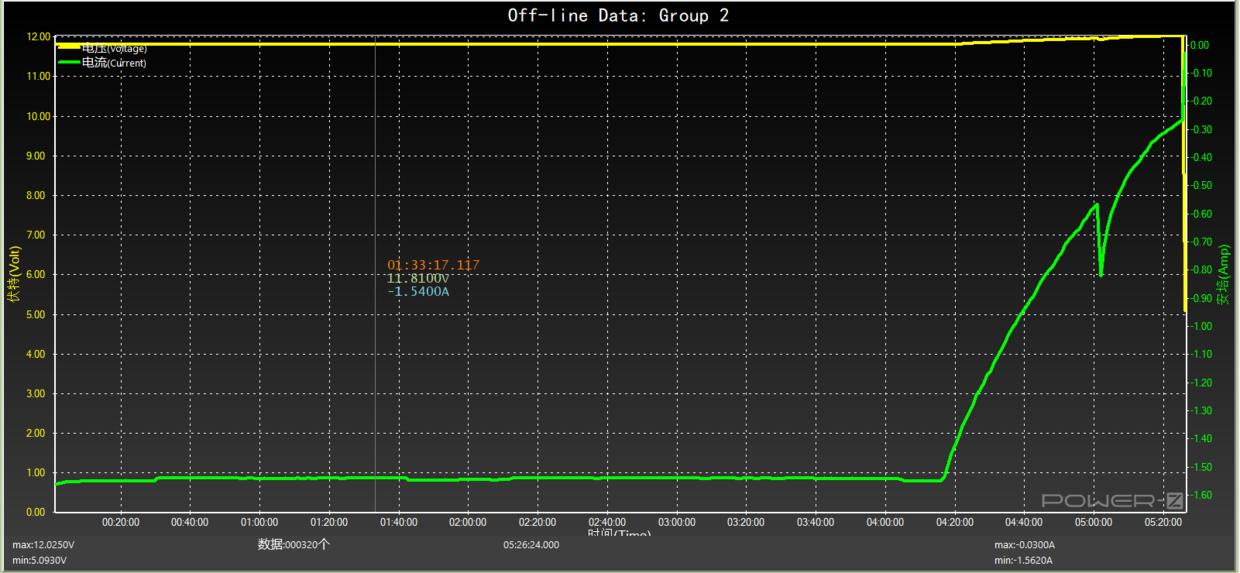This screenshot has width=1240, height=573.
Task: Toggle the 电压(Voltage) legend label
Action: coord(114,48)
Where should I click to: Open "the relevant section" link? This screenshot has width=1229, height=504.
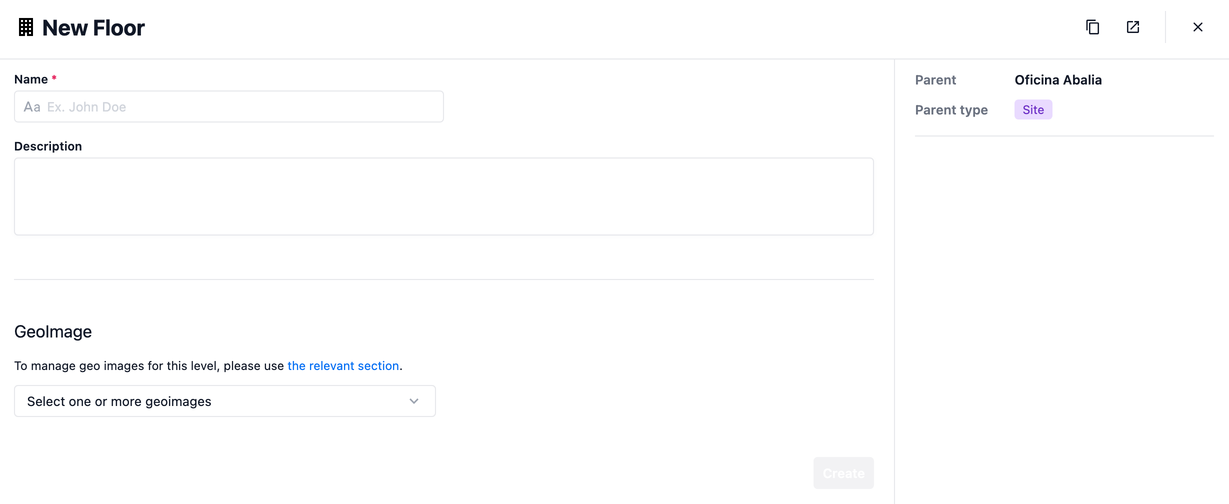click(x=343, y=366)
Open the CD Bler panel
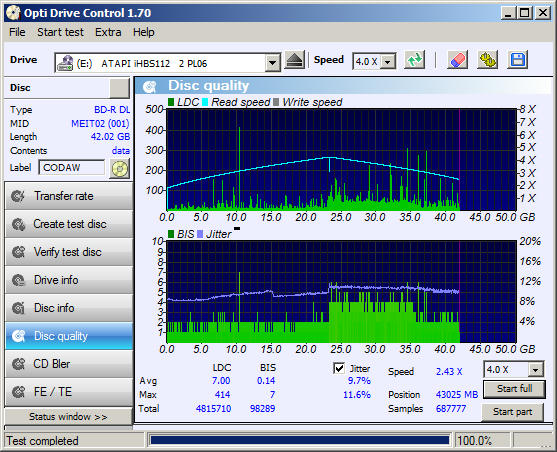The height and width of the screenshot is (452, 557). tap(69, 364)
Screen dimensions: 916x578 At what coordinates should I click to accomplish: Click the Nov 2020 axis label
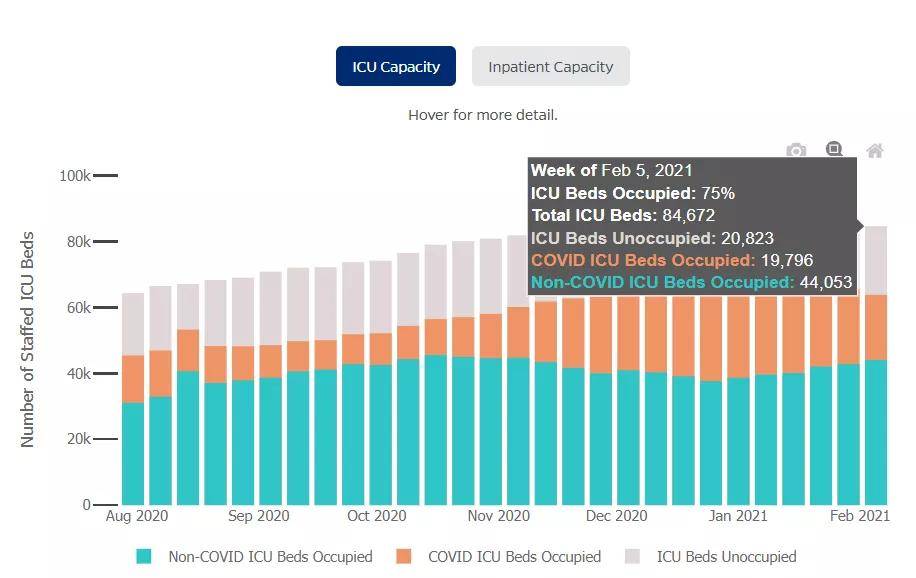tap(498, 516)
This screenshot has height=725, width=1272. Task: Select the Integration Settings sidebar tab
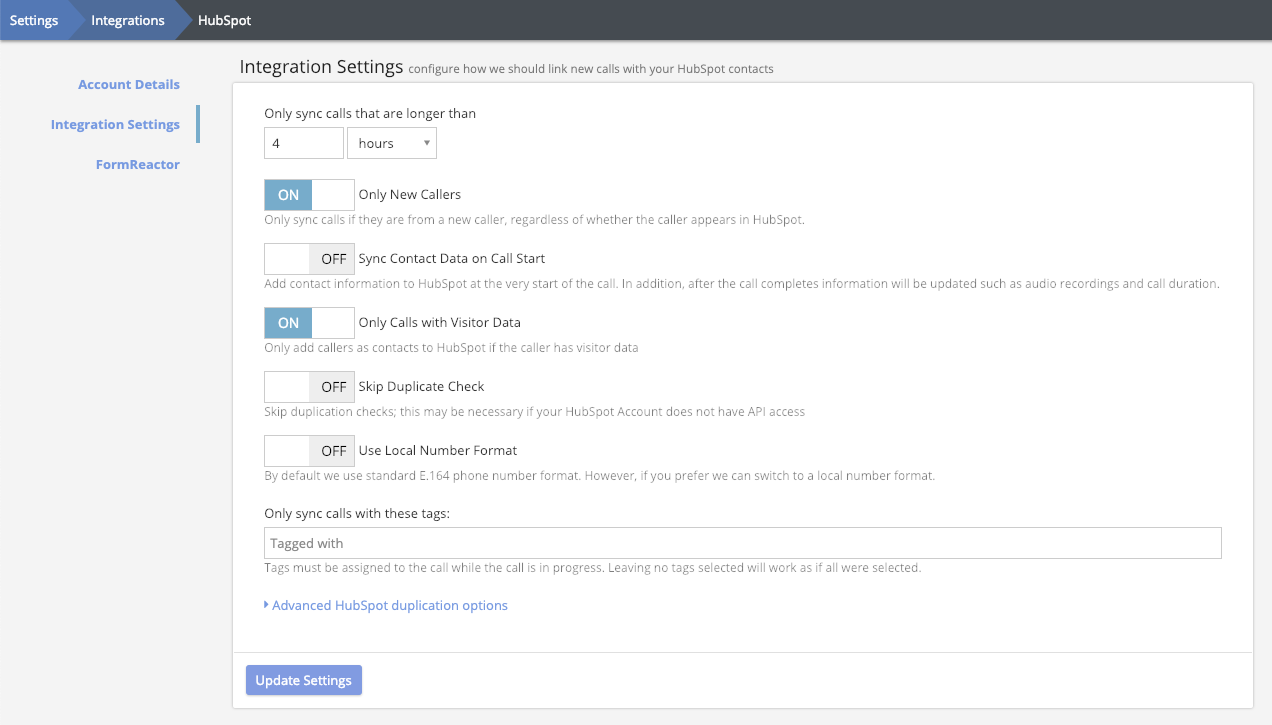tap(115, 125)
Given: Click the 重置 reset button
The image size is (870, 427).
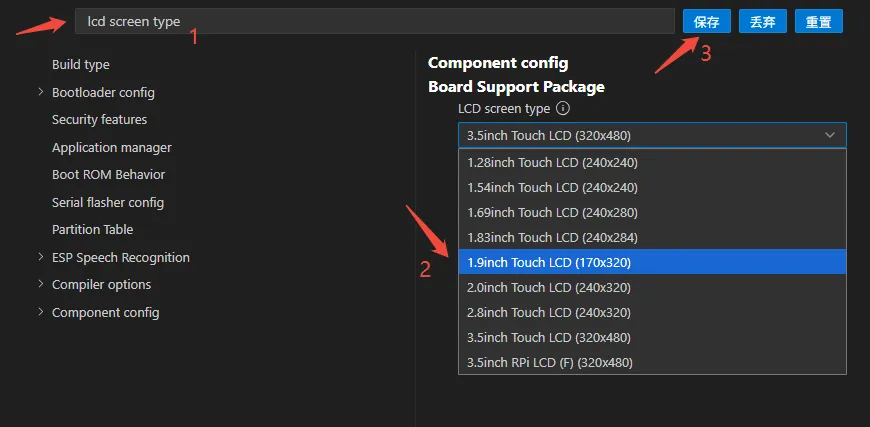Looking at the screenshot, I should click(818, 21).
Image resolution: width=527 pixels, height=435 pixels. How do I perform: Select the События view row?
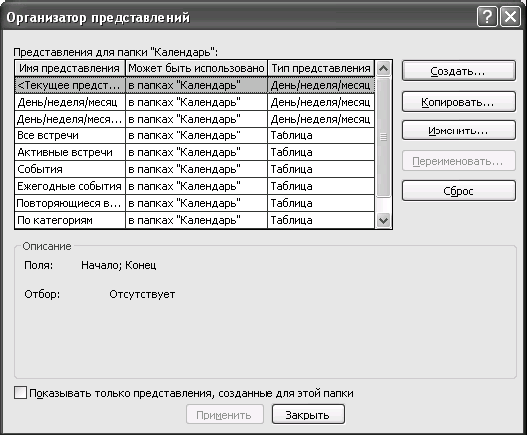pyautogui.click(x=195, y=169)

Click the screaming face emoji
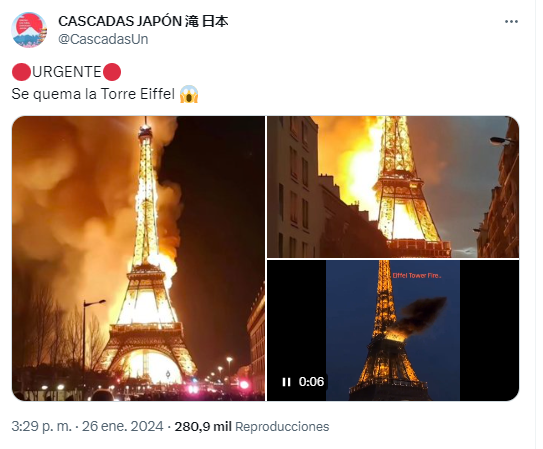189,94
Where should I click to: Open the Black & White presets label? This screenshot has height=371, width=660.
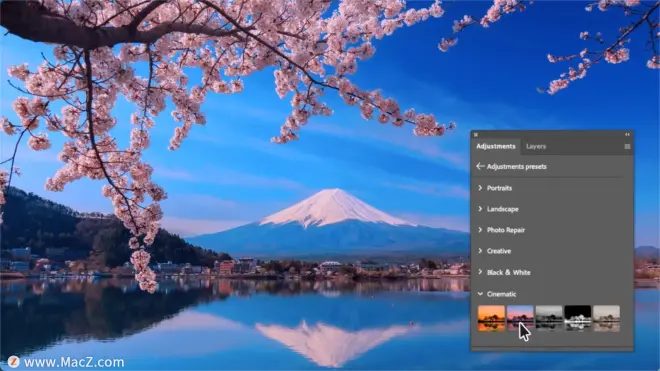click(x=508, y=272)

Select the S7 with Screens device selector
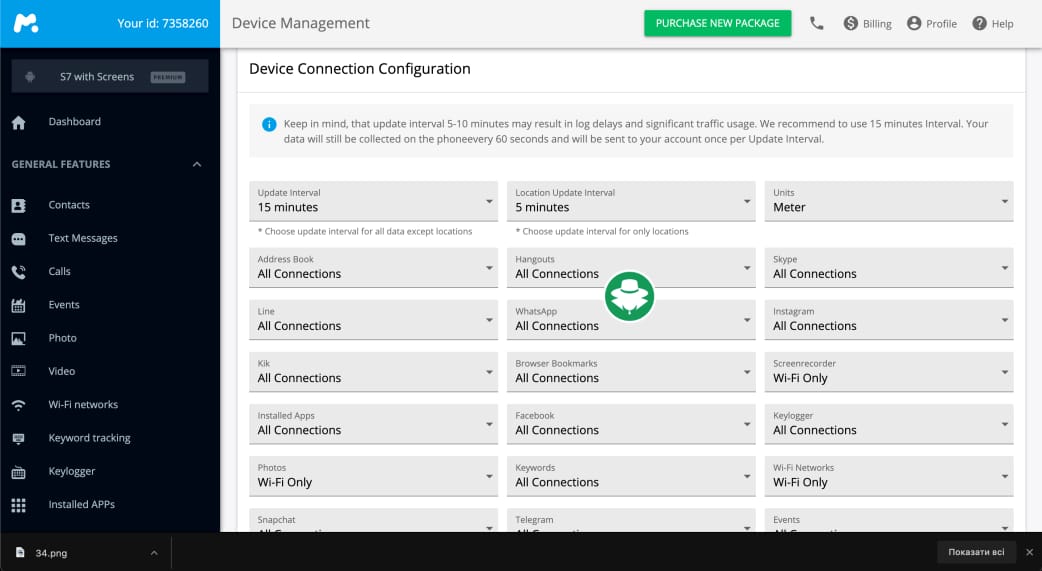[109, 77]
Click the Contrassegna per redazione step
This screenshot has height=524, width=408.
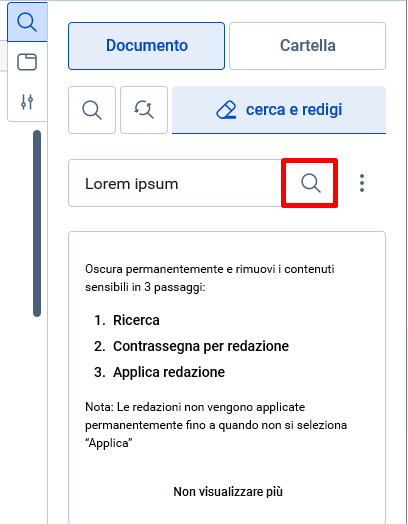click(x=201, y=346)
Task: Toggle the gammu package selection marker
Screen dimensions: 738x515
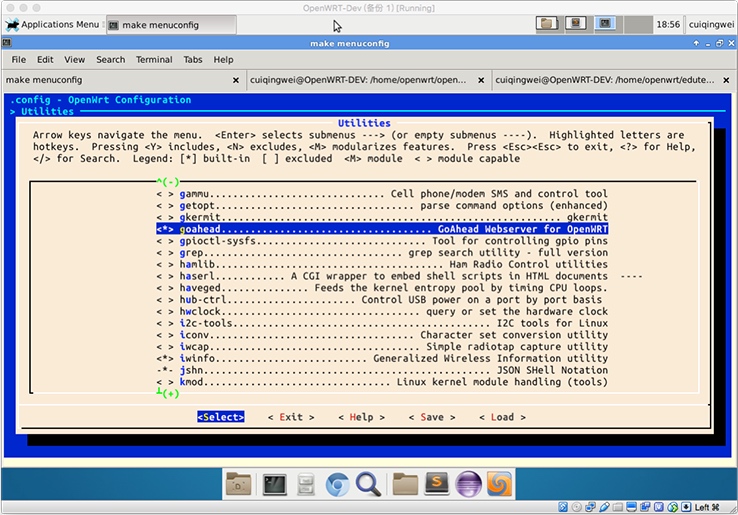Action: [165, 194]
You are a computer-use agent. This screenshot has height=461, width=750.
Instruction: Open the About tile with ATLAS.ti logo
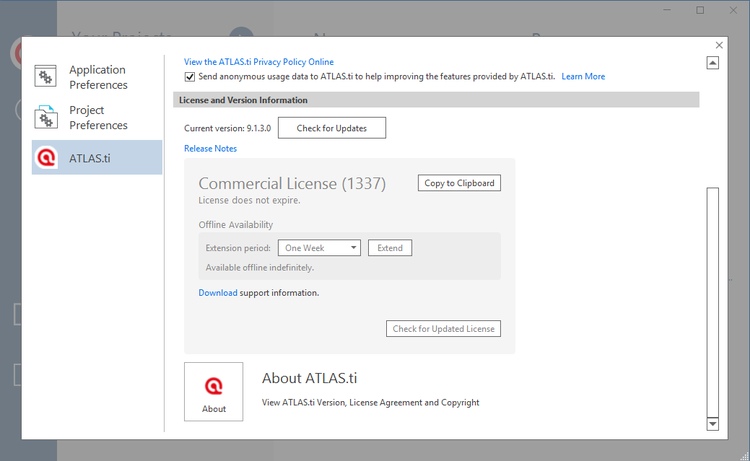[x=213, y=391]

*TASK TO COMPLETE*:
In the records above, the lines from the one containing "has width=1229, height=504." through the last line are to be written out exactly, both ends included and pictures omitted.

*YOUR RESPONSE*:
Where should I click to: Open "the relevant section" link? This screenshot has width=1229, height=504.
click(x=343, y=366)
Open the CD Bler panel
The height and width of the screenshot is (452, 557). tap(69, 364)
Screen dimensions: 916x578 At what coordinates should I click to accomplish: Click the Nov 2020 axis label
tap(498, 516)
This screenshot has height=725, width=1272. Task: Select the Integration Settings sidebar tab
tap(115, 125)
Given: Click the 重置 reset button
The image size is (870, 427).
Looking at the screenshot, I should click(818, 21).
Image resolution: width=527 pixels, height=435 pixels. How do I perform: Select the События view row?
pyautogui.click(x=195, y=169)

Click the screaming face emoji
189,94
Where should I click to: Open the Black & White presets label? This screenshot has height=371, width=660.
click(x=508, y=272)

Select the S7 with Screens device selector
[109, 77]
Click the Contrassegna per redazione step
This screenshot has height=524, width=408.
click(x=201, y=346)
Task: Toggle the gammu package selection marker
Screen dimensions: 738x515
Action: [165, 194]
You are a computer-use agent. This screenshot has height=461, width=750.
Instruction: Open the About tile with ATLAS.ti logo
[x=213, y=391]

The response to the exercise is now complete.